Saturday, July 30, 2011

Reviews on the go

A quick round up of movies watched this weekend, reviewed in one line. 




Diarrhea happens.

Verdict: Excellent!!





The End, or is it?

Verdict: Snorrrrre




Spoiled rich kids meet their end.

Verdict: Unmissable!



Tuesday, July 26, 2011

Postcard from Eritrea


Mr. T was in Eritrea last week on a work-related trip. When people asked about his whereabouts, I would say, Ethiopia. Not that I was geographically challenged, but for some reason most people looked blank when I said, Eritrea.

Truth be told, I hadn’t given Eritrea a second thought until this trip came up. I only knew it was somewhere near Ethiopia. I did some cursory reading, mostly to figure out how safe it was, and discovered that it was a deemed a ‘state sponsor of terrorism’ and was under ‘UN sanctions’. Of course, I found this out this while Mr.
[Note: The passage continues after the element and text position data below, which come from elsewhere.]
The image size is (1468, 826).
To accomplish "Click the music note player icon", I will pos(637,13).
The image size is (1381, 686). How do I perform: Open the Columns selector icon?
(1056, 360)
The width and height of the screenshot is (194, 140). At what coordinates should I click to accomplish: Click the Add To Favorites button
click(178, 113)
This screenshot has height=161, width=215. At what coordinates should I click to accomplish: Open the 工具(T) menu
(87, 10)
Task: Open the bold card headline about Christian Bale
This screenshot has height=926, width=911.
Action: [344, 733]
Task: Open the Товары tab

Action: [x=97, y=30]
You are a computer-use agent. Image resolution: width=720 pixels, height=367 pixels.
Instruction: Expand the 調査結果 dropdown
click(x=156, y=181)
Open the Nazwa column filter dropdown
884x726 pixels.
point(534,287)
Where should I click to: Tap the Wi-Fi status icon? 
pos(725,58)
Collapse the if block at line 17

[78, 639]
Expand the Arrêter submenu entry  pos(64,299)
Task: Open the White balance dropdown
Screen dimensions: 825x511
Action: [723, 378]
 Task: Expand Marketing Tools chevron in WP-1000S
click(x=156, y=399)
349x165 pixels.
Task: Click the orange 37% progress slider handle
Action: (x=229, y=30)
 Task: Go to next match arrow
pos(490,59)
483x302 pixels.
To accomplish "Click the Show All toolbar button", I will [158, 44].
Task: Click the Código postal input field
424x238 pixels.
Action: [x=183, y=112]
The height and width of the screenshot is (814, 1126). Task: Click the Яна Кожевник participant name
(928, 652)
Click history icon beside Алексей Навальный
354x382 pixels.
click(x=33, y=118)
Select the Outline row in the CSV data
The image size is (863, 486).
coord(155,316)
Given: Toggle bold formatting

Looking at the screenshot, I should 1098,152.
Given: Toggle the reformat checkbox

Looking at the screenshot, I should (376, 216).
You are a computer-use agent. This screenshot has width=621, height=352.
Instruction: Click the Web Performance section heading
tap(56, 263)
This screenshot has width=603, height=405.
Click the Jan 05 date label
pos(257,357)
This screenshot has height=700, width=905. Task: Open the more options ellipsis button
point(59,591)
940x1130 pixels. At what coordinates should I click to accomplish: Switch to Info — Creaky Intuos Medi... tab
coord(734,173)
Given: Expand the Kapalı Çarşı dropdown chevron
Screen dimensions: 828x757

T was in Eritrea, and could do nothing more than ask him to ‘lock the doors and windows at night’.

What’s it like, I asked, the moment he got back. Cold, he said. Eritrea is about 7000 ft. above sea level and temperatures reached a maximum of 24 degrees even in summer.

What’s the place like, I wanted to know. It’s quite like Goa, he replied. That was a huge compliment as far as Eritrea was concerned. Mr. T, an eternal Goaphile, ranked most places he visited based on their semblance to Goa.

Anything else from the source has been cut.